Make no mistake - Anthony Barry leaving the Irish set-up is a significant blow to Stephen Kenny

A reflection on Barry’s work with the Irish team, as it is announced he is leaving to join the Belgian staff.

LAST UPDATE | 4 Feb 2022

AND SO IRISH football has once again lost one of its best and its brightest, as Anthony Barry leaves Stephen Kenny’s coaching set-up to join the staff at Belgium. 

Barry is the third member of Kenny’s coaching staff to leave within the last 14 months, but this seems misfortune rather than carelessness on the part of the manager as all three have left for their own, singular reasons.

Damien Duff has never said why he left but our understanding is he walked in fury at the FAI’s handling of the motivational video farrago, and that he and Kenny remain on good terms, with Duff frequently texting his best wishes ahead of games last year. 

Goalkeeper coach Alan Kelly is reported to have hated the motivational video shown at Wembley but he attributed his departure to the fear that the excessive travel in an era of Covid-19 might exacerbate his asthma. (Kelly continues on the staff at Everton, where he has since worked under three different managers.) 

Dean Kiely replaced Kelly and Barry replaced Duff, but whereas Kiely remains on staff Barry is now heading off for pastures new.

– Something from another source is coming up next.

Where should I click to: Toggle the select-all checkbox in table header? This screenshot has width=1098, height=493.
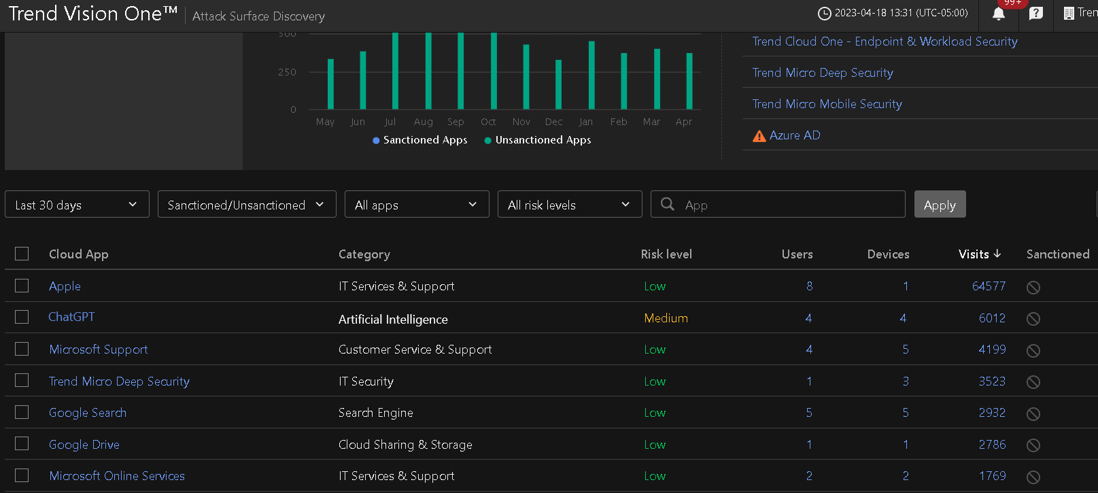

Sources at the FAI insist that Barry’s departure is not due to a personal issue with Kenny and nor is it any kind of fall-out owing to the ongoing contract negotiations; it is simply a case of him seizing an opportunity too good to turn down.

Barry is a highly-rated coach and rightly ambitious coach: he has turned down club jobs of late and most recently elected to stay with Thomas Tuchel at Chelsea rather than reunite with Frank Lampard at Everton.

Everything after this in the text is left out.